Composer and writer Shirley J Thompson explains how she is bringing history to life in modern opera – and finding brand new audiences in the process. Interview by Mark Powell
Sacred Mountain premiered last month on the opening night of Tête à Tête Opera Festival, one of the largest international celebrations of contemporary opera on the circuit. The piece is a colourful psychological drama based around the life and times of an iconic historical figure known as Queen Nanny of the Maroons – a celebrated leader of the many African refugees who fled slavery in the Americas during the late 17th and early 18th century, and therefore widely seen as a kind of Boudicca figure in Jamaican history.
Conceived, composed and written by stellar British composer Shirley J Thompson, it’s a groundbreaking work – the first of its kind to be composed for a female lead in a heroic role – and it marks a significant milestone in Thompson’s already hugely impressive career to date.
‘It’s a pretty big piece for a full orchestra, so writing a score of that depth and intensity has been very challenging,’ says its creator. ‘I feel very happy about the sound world and the orchestral textures that I’ve created, but I think the biggest challenge was probably balancing all that against a single voice.
‘It’s a colossal role for a single person to fill,’ says Thompson, ‘but she’s an amazing musician and performer, a real artist…’ – she’s talking about the soprano Abigail Kelly, who played Queen Nanny to great acclaim in Sacred Mountain, but it occurs to me that Thompson could just as well be summarising her own CV in much the same way. (Not, I suspect, that she’d ever do so: in person, Thompson appears as breezy, likeable, down-to-earth and modest as they come – we spend a good five minutes of our interview swapping notes on driving conditions around IAM’s home city of Manchester.)
To hear of another artistic boundary being shoved firmly aside is almost par for the course when discussing Thompson’s work. Known widely as the first woman in Europe within the last 40 years to have composed and conducted a symphony (performed and recorded by the Royal Philharmonic Orchestra), she’s also more generally regarded as an all-round creative visionary whose work has driven a huge diversity of critically lauded performances around the globe. One success story is the her score to the Olivier Award-winning contemporary ballet showcase PUSH, with dance by Sylvie Guillem and choreography by Russell Maliphant. PUSH has toured Thompson’s compositions to more than 30 countries worldwide since launching to huge acclaim a decade ago.
Furthermore, Thompson has been named in the London Evening Standard’s ‘Power List of Britain’s Top 100 Most Influential Black People’ in each of its past five annual round-ups.
Kelly, the lead in Sacred Mountain, also played Dido Elizabeth Belle in Thompson’s 2007 work Spirit Songs, retelling the true story of an 18th century African woman born into slavery in the West Indies, later freed and brought back to England to be raised in the custody of aristocrats. In fact, Sacred Mountain concludes a trilogy of works by Thompson written for solo female leads about iconic figures in history, with each piece starting life as a series of smaller vignettes based on flashes of inspiration picked up from a range of seemingly unlikely sources.

§ SHORT PROBLEM
Please decide whether each statement agrees with the interview about Shirley J Thompson, answering yes or no and quoting the words from it that settle the matter: (a) Sacred Mountain premiered on the closing night of Tête à Tête Opera Festival; (b) Abigail Kelly played Queen Nanny in Sacred Mountain; (c) PUSH has toured Thompson's compositions to more than 30 countries.

§ SUPPLIED MATERIAL
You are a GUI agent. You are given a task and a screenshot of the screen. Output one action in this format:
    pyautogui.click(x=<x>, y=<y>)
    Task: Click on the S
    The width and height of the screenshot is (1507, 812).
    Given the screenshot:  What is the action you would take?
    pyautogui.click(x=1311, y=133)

§ OUTPUT BELOW
(a) No: "premiered last month on the opening night of Tête à Tête Opera Festival"
(b) Yes: "the soprano Abigail Kelly, who played Queen Nanny to great acclaim in Sacred Mountain"
(c) Yes: "PUSH has toured Thompson’s compositions to more than 30 countries worldwide"